- TRY IT: Print the lines in the listing below that fall between the line with "228x715 pixels. How" and the line with "Task: Select the", those two lines included, exactly as they stand and with nothing else.

- MATERIAL FOR THE TASK:
──────────
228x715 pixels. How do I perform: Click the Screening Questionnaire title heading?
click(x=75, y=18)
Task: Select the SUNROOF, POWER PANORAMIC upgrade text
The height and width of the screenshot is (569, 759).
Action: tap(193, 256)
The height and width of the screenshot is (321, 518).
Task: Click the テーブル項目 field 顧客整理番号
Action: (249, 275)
──────────
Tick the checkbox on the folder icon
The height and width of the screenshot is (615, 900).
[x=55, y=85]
──────────
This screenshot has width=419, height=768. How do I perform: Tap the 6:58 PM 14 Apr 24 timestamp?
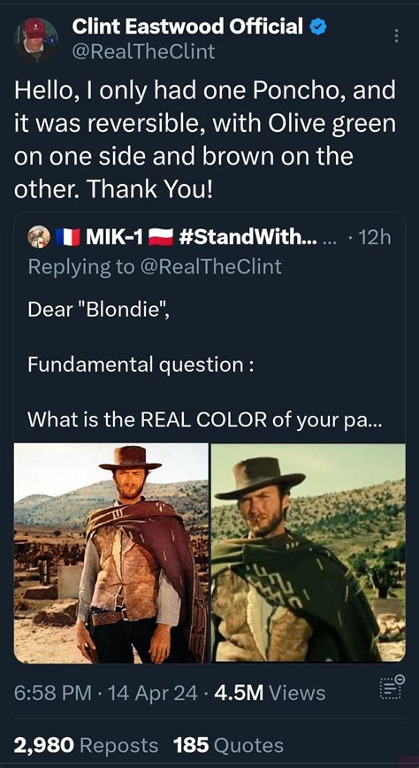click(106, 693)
──────────
- EXERCISE ANSWER:
228x715 pixels. How do I perform: Click the Screening Questionnaire title heading?
click(x=75, y=18)
Task: Select the SUNROOF, POWER PANORAMIC upgrade text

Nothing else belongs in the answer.